Pope conclud que malgré tous les défauts que la plus sévere critique peut trouver dans Shakespeare, & malgré toute l’irrégularité de ses pieces, on doit considérer ses ouvrages comparés avec d’autres plus polis & plus réguliers, comme un ancien bâtiment majestueux d’architecture gothique, comparé avec un édifice moderne d’une architecture réguliere. Ce dernier est plus élégant & plus brillant, mais le premier a quelque chose de plus fort & de plus grand. Il faut avouer qu’il y a dans l’un assez de matériaux pour fournir à plusieurs de l’autre espece. Il y regne plus de variété, & les appartemens sont bien plus vastes, quoiqu’on y arrive souvent par des passages obscurs, bisarrement ménagés & desagréables. Tout ce qu’il y a de défectueux n’empêche pas que tout le corps n’inspire du respect, quoique plusieurs des parties soient de mauvais goût, mal disposées, & ne répondent pas à sa grandeur.

Comme je goûte beaucoup le jugement plein de délicatesse & de vérité que M. Hume porte de Shakespeare, je le joins ici pour clôture. Si dans Shakespeare, dit-il, on considere un homme né dans un siecle grossier, qui a reçu l’éducation la plus basse, sans instruction du côté du monde ni des livres, il doit être regardé comme un prodige ; s’il est représenté comme un poëte qui doit plaire aux spectateurs rafinés & intelligens, il faut rabattre quelque chose de cet éloge. Dans ses compositions, on regrette que des scenes remplies de chaleur & de passion soient souvent défigurées par un mélange d’irrégularités insupportables, & quelquefois même d’absurdités ; peut-être aussi ces difformités servent-elles à donner plus d’admiration pour les beautés qu’elles environnent.

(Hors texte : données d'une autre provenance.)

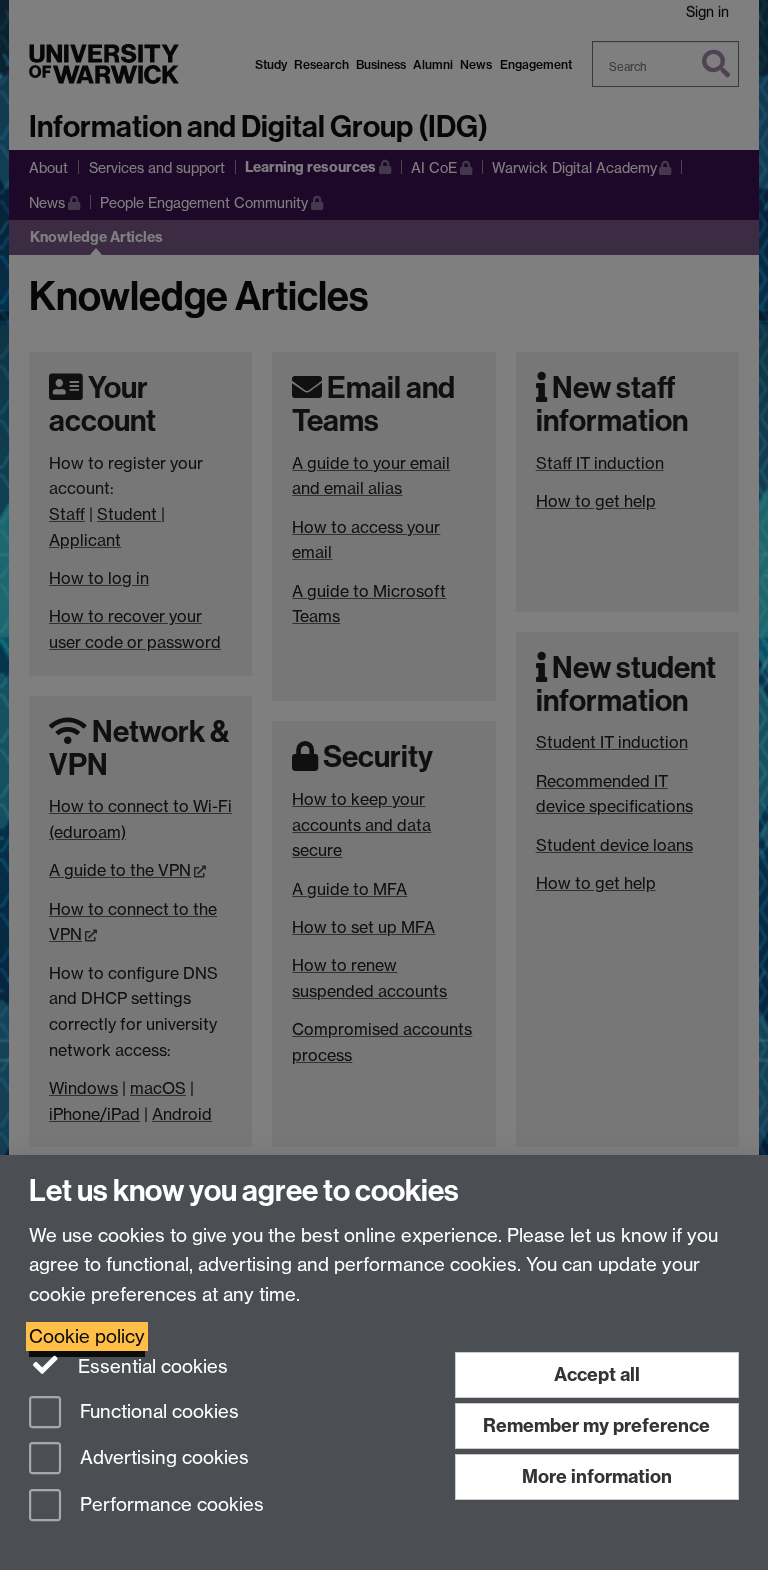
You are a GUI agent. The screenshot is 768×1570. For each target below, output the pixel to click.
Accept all (597, 1374)
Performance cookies (169, 1505)
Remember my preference (596, 1425)
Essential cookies (150, 1366)
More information (597, 1476)
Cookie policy (87, 1336)
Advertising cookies (162, 1458)
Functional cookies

Expressions, descriptions nerveuses & pittoresques, il les offre en abondance ; mais en vain chercheroit-on chez lui la pureté ou la simplicité du langage. Quoique son ignorance totale de l’art & de la conduite du théatre soit révoltante, comme ce défaut affecte plus dans la représentation que dans la lecture, on l’excuse plus facilement que ce manque de goût, qui prévaut dans toutes ses productions, parce qu’il est réparé par des beautés saillantes & des traits lumineux.

En un mot, Shakespeare avoit un génie élevé & fertile, & d’une grande richesse pour les deux genres du théatre ; mais il doit être cité pour exemple du danger qu’il y aura toujours à se reposer uniquement sur ces avantages, pour atteindre à l’excellence dans les beaux-arts ; peut-être doit-il rester quelque soupçon, qu’on releve trop la grandeur de son génie, à-peu-près comme le défaut de proportion & la mauvaise taille donnent quelquefois aux corps une apparence plus gigantesque. (Le Chevalier de Jaucourt.)